How Do I Find a Mentor?

Jesus reached out to His disciples. He saw them, and he called to them, and He invested His life in them.

Titus 2: 3-5 says that older women are to teach the younger women.

I believe that older women should be reaching out to younger women. However, this doesn’t happen as much as younger women would like (busyness, insecurity on the part of an older woman, etc.). I’d like to offer some suggestions for younger women reaching out to older women.

Accept Humanness & Prepare For It

Sally isn’t perfect.

Many people believe that I found the perfect mentor. While it’s true that Sally is quite fitted to me, and she is my friend, advocate, and wise mentor, she’s still human! She struggles with sin just like the rest of us. When looking for a mentor, please don’t try and find someone who has it all together or has done everything right. Find someone who is humble, who loves the Lord, and is who is willing to do life with you. I love Sally because she is my friend, and she invests in my life, and we encourage each other; this is what a mentor does, walks out life with you, encouraging you and teaching you what they’ve learned throughout life. Remember, we all have sinful bents, and it is only Jesus who makes us beautiful and righteous. If you are looking for someone “perfect” you will never find them, or they will let you down. Accept the reality of humaness.

Pray

Yea, yea, I know, this is the obvious one, but it’s obvious for a reason: God hears us. Ask God to bring an older woman into your life. Ask Him who would you fit you as a friend, advocate, mentor, and life-walker.

Be Patient

You don’t have to fall in love with the first woman who asks you to coffee. Get to know them, and see if their is a commonality, a bond, a “clickness”. Don’t rush it.

Approach an Older Woman…or Two

Pay attention to the women around you, particularly in your church, and then one day ask them to come over for a cup of coffee.

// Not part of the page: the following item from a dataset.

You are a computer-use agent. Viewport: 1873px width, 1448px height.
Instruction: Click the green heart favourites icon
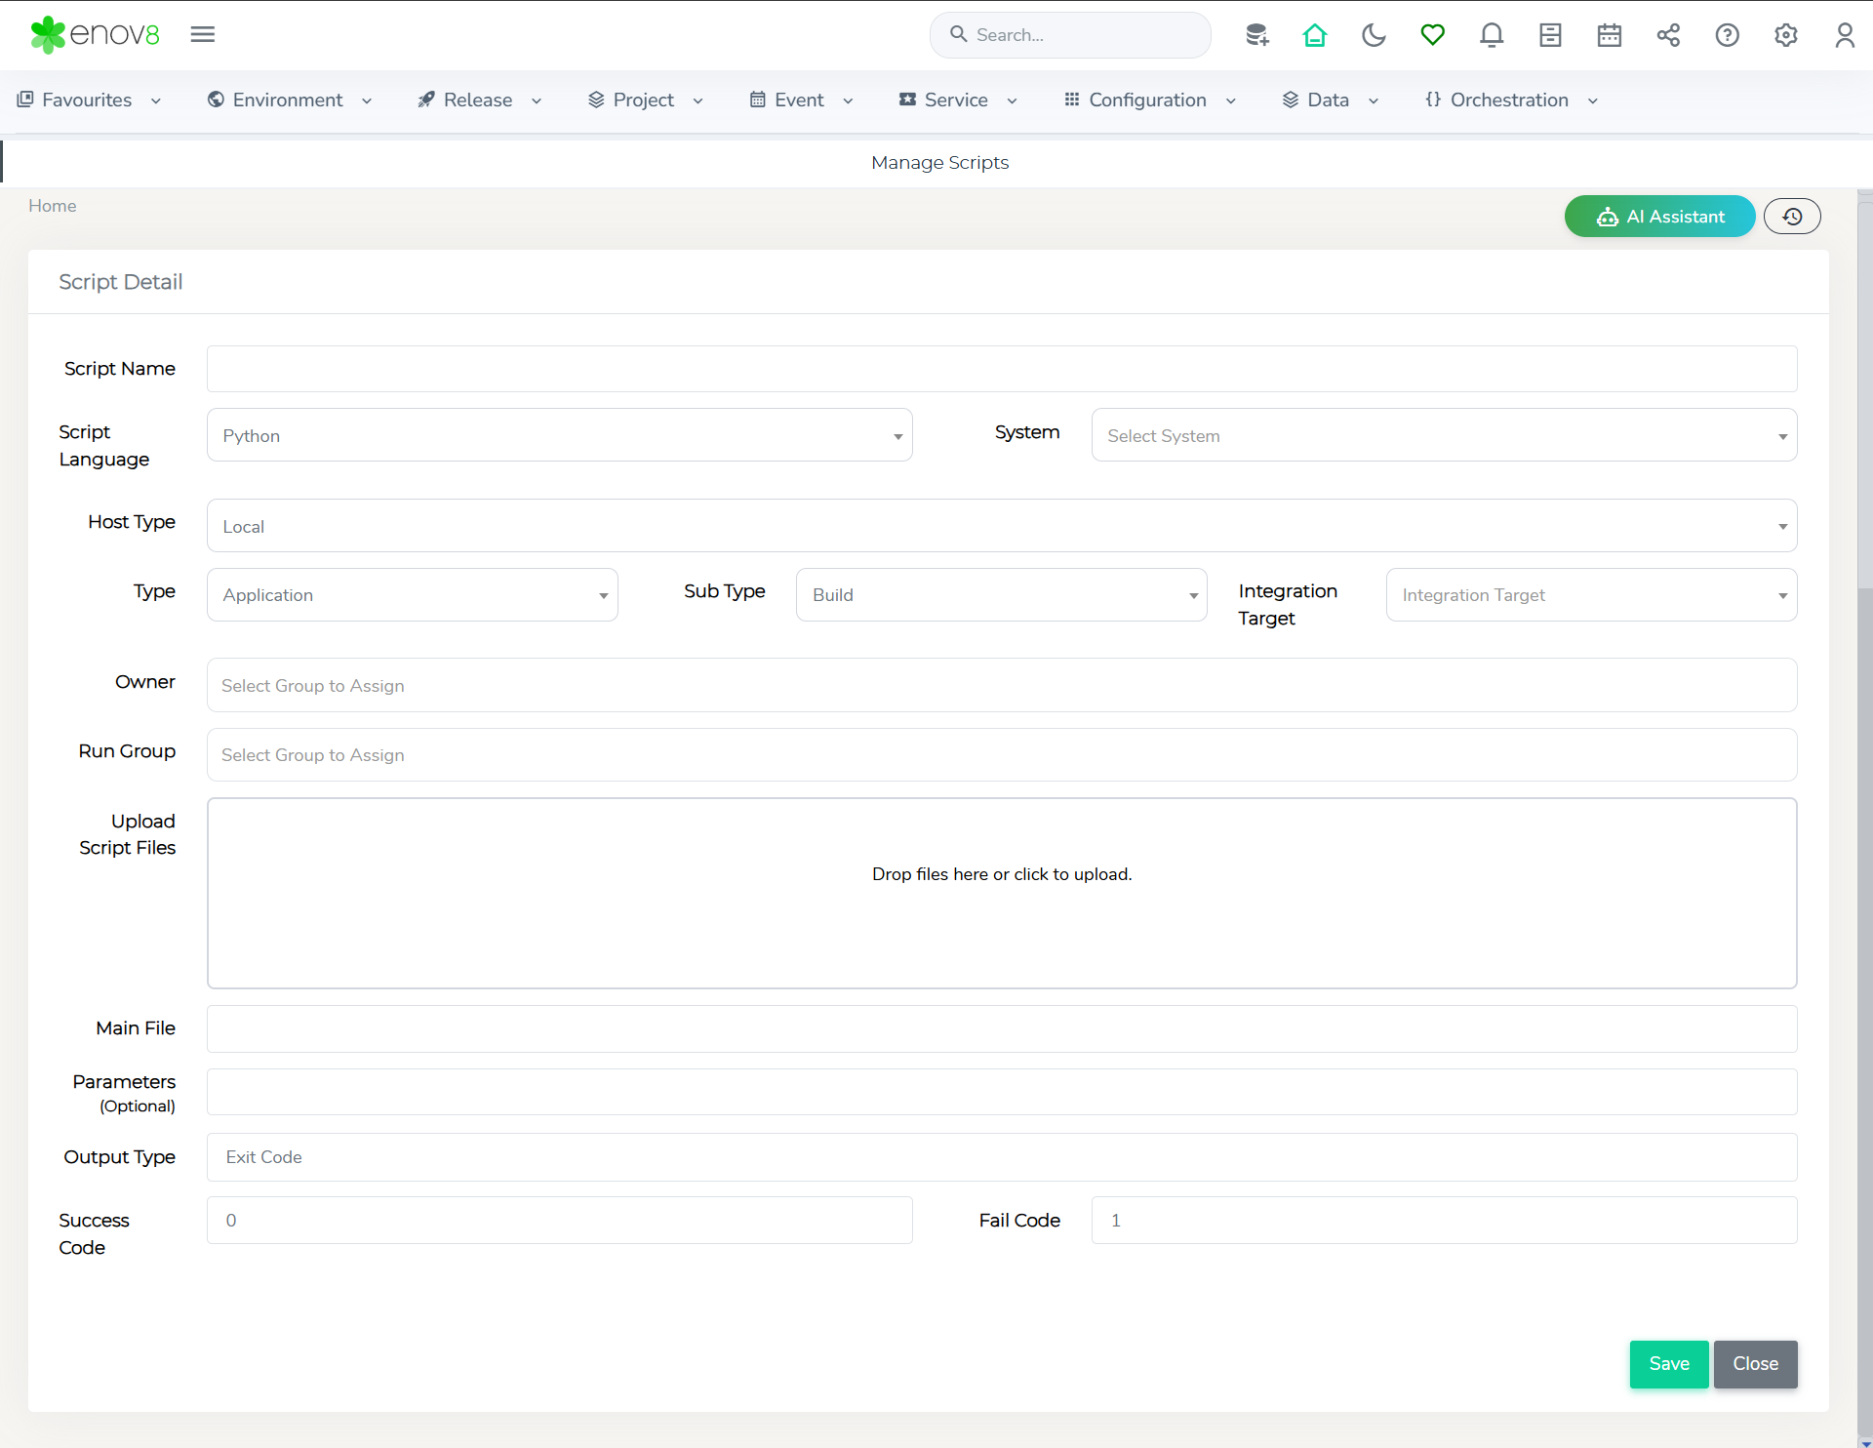tap(1432, 35)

You don’t have to approach someone and say, “Hi, I’d like you to be my mentor.” Just get to know someone, or a couple someone’s. You’re not looking for undivided attention here, You’re looking for a real life friend, one who will sit with you as your kiddos are running around and needing fed and changed. You might not have a chance to get out for coffee, and that’s okay. A friend will meet you in the middle of your life, babies, cleaning, diapers, conflict, and all!

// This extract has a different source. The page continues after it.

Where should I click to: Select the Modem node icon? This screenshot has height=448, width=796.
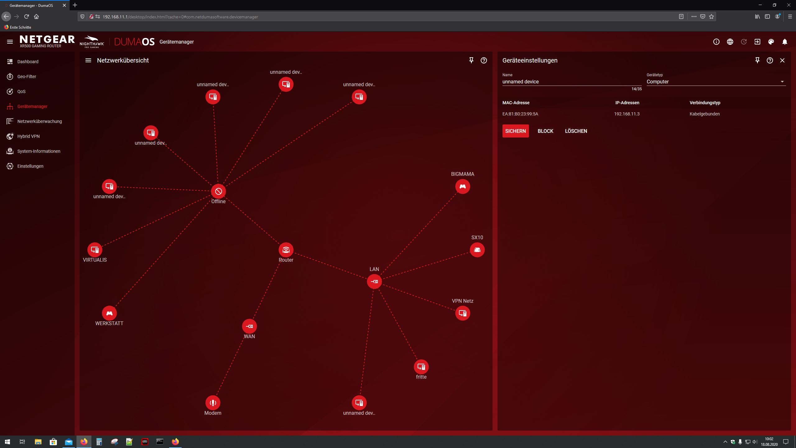213,403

It’s Okay to Have More Than One Mentor

Sally is my long-distance mentor and friend, and Ginny is my local mentor and friend. I talk to Sally almost every day, and I have tea with Ginny usually once a week. Ginny also surprises me with Chai Latte’s in the morning, or washes my dishes, or makes hats for my kids and doll blankest for their dolls. She loves my children in person, and she cares for me (psst…older women, is there one young mama you can do this for?). I love Sally and Ginny, and both of them are gifts of grace to me from God. And just an FYI, the relationship that Ginny and I have began organically. We went to the same church, but didn’t even know each other. Her husband and my husband met for coffee once a week, and here and there I would talk to Ginny. Very slowly, over  a period of years, we finally get to know each other. It wasn’t until this past year that we really became dear friends. Relationships take time and effort. Make the time, and put in the effort, even if that effort is simply an open door to your life.

Don’t Forget Your Mother

If you have a healthy relationship with your mother, then you have a built-in mentor! Consider yourself blessed and reach out to her. Ask her about her life and her story and her offerings; get to know her anew. A mother who loves you and invests in you and is wise and godly is a gift! Don’t waste it.